Fractionated stereotactic radiotherapy for optic nerve gliomas

2018 
Optic nerve gliomas represent approximately 5% of all pediatric intracranial tumors. Due to the highly variable clinical course optimal treatment is still discussed controversial. Since they often have little or no growth potential there is a strong recommendation for wait-and-see strategies. In patients with progressive loss of vision or local tumor progression in MR imaging, fractionated radiotherapy provides the greatest possibility of vision preservation. Radiotherapy plays an important role in these challenging tumors achieving high long-term local control rates and improved or stable visual function in approximately 90% of the cases.

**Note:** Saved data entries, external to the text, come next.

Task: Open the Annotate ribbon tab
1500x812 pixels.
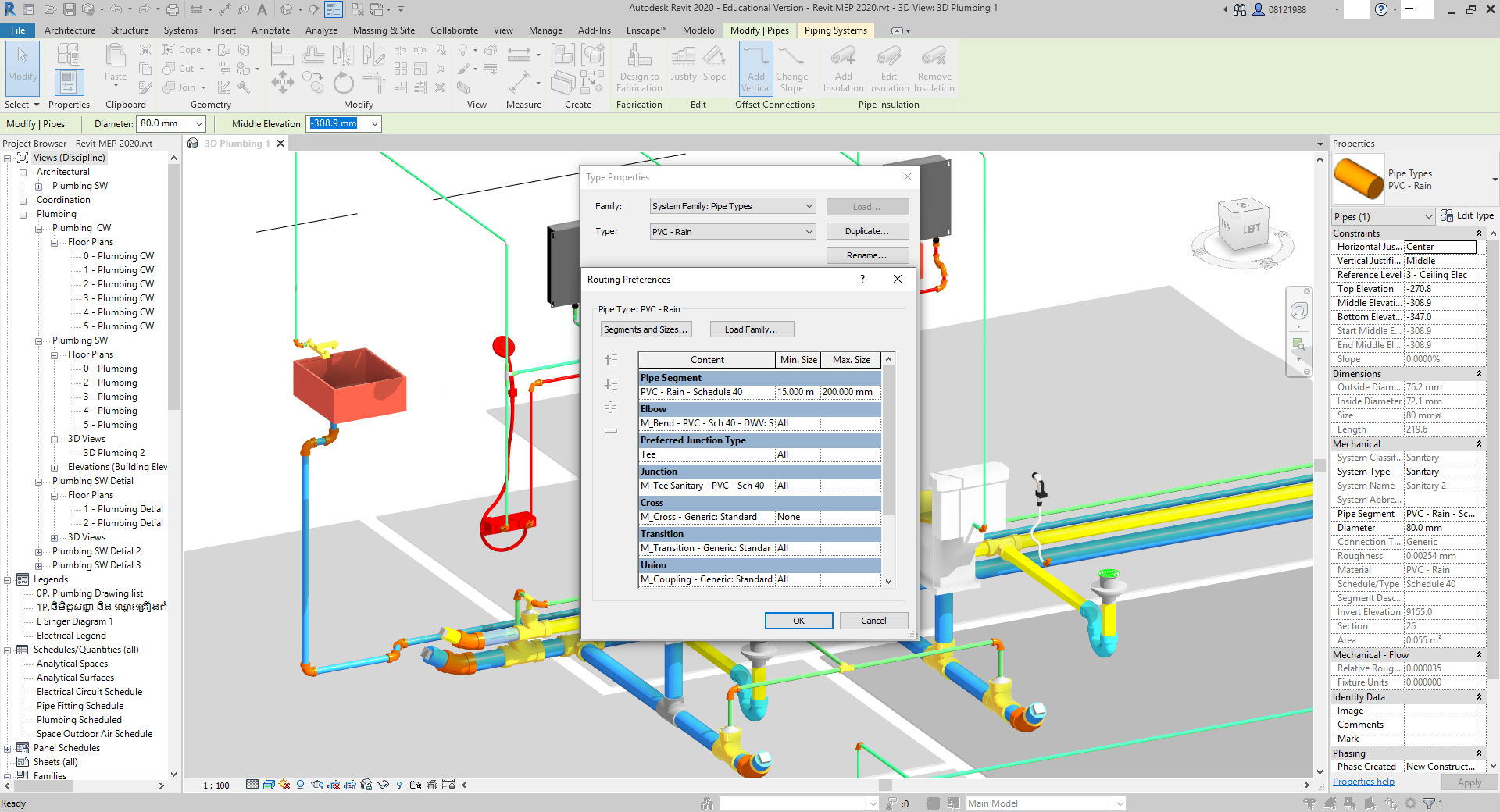Action: 270,30
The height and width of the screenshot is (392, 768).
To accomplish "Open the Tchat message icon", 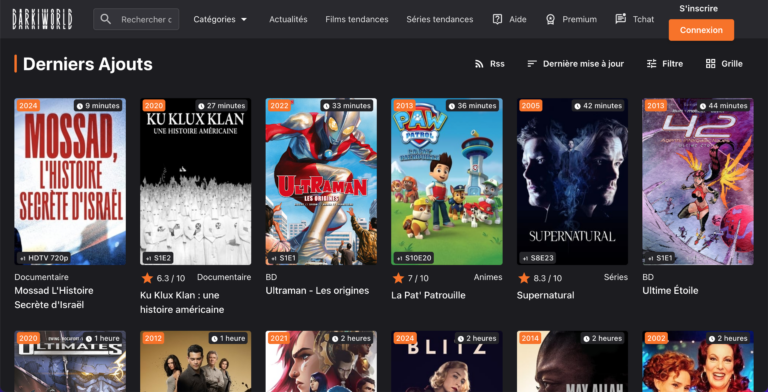I will point(621,19).
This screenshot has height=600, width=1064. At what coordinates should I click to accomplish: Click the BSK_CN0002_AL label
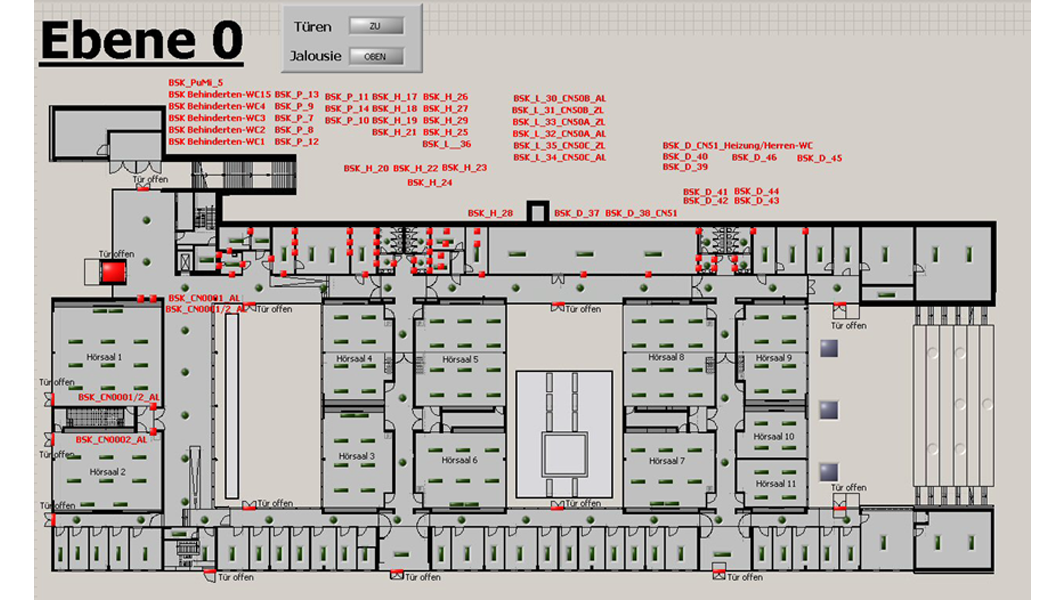pyautogui.click(x=114, y=439)
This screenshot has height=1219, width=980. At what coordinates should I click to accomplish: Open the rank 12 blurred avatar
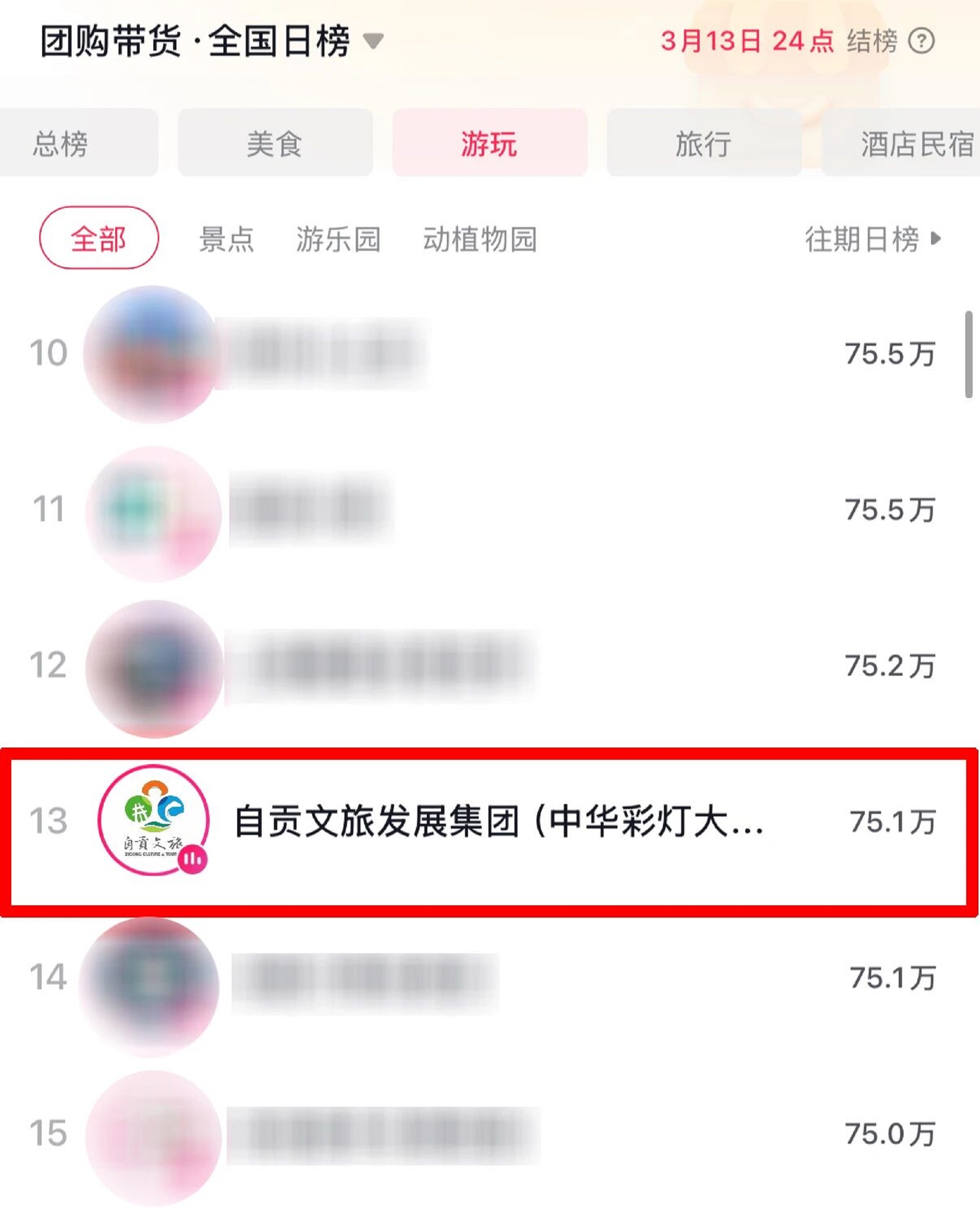[154, 669]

Recommended dose prescriptions vary between 45 and 54 Gy in standard fractionation. However, in children less than 5 years of age the role of radiotherapy is unclear. Here, chemotherapy is often used to delay radiotherapy treatment to avoid neuropsychological morbidity after irradiation during neurodevelopment. Typical late complications of radiotherapy include endocrinopathy,  vasculopathy, cognitive deficits and cataracts, especially in younger patients. Modern high-precision radiotherapy techniques like fractionated stereotactic radiotherapy (FSRT) are capable to achieve high local control rates with reduced treatment related late morbidity. Prospective randomised trials are needed to further define the role of modern radiotherapy techniques, especially in younger patients in a multimodal treatment approach.